What will come in place of the question mark in the following number series: 14, 18, 9, 25, 0, ?

Introduction / Context:
This series alternates between increases and decreases, and the magnitudes of these changes are perfect squares. The question tests whether you can observe both the sign of the change and the fact that the differences are 2^2, 3^2, 4^2, 5^2, and so on. Such alternating square difference patterns are a favourite type of number series in competitive exams.

Given Data / Assumptions:

• Series: 14, 18, 9, 25, 0, ?
• Exactly one term is missing at the end.
• The terms both increase and decrease, suggesting an alternating pattern.

Concept / Approach:
Compute the differences between consecutive terms and examine both their signs (positive or negative) and magnitudes. If you notice that the magnitudes are 4, 9, 16, 25, which are the squares of 2, 3, 4, 5, and the signs alternate plus, minus, plus, minus, then you can predict the next difference as the next square with the opposite sign. This approach makes it easy to find the missing term.

Step-by-Step Solution:
Step 1: Compute the differences between consecutive terms. 18 - 14 = +4. 9 - 18 = -9. 25 - 9 = +16. 0 - 25 = -25. Step 2: Observe the absolute values of these differences: 4, 9, 16, 25. Step 3: Recognise that 4 = 2^2, 9 = 3^2, 16 = 4^2, and 25 = 5^2. Step 4: Note the sign pattern of the differences: +, -, +, -. Step 5: Therefore, the next difference should follow the same rule: it should be positive (continuing the alternation) and have magnitude 6^2 = 36. Step 6: Apply this to the last known term: 0 + 36 = 36.

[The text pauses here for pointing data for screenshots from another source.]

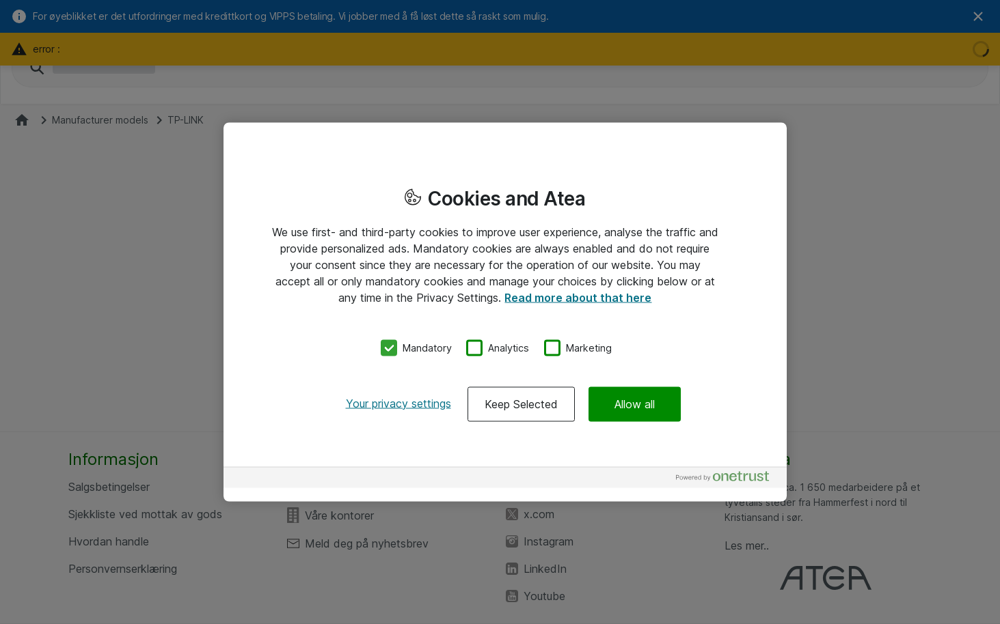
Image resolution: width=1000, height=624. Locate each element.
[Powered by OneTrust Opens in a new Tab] (728, 478)
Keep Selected (521, 403)
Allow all (634, 403)
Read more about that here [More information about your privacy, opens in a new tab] (577, 297)
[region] (505, 312)
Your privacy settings (398, 403)
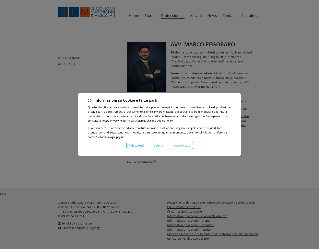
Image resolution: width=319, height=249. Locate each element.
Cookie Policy (165, 120)
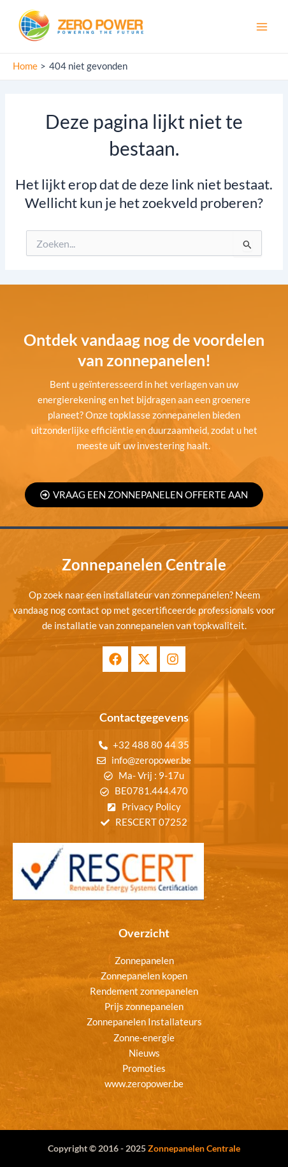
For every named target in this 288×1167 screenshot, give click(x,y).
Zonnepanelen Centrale (194, 1148)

Verification / Alternative check:
Write the full extended series with the computed term: 14, 18, 9, 25, 0, 36. Differences are then +4, -9, +16, -25, +36, whose magnitudes are 2^2, 3^2, 4^2, 5^2, 6^2 and whose signs alternate +, -, +, -, +. This shows a perfectly regular pattern in both magnitude and sign, confirming that 36 is the only value that fits naturally at the end of the series.

Why Other Options Are Wrong:
If we choose 11, 23, or 20 instead, the last difference will either not be a perfect square or will not have the correct sign. For instance, 20 - 0 = 20, which is not equal to 36 and is not the square of an integer in this sequence. As a result, the series would break the observed rule of alternating differences with magnitudes 2^2, 3^2, 4^2, 5^2, 6^2. Therefore these options cannot be correct.

Common Pitfalls:
Some learners pay attention only to whether the numbers are increasing or decreasing and miss the structure in the magnitudes of the jumps. Others may see that 4, 9, 16 are squares but fail to notice that 25 is also a square and that the signs alternate. In questions where the series oscillates up and down, it is especially important to track both the absolute values and the signs of the differences.

Final Answer:
The correct term to fill the blank and continue the pattern is 36.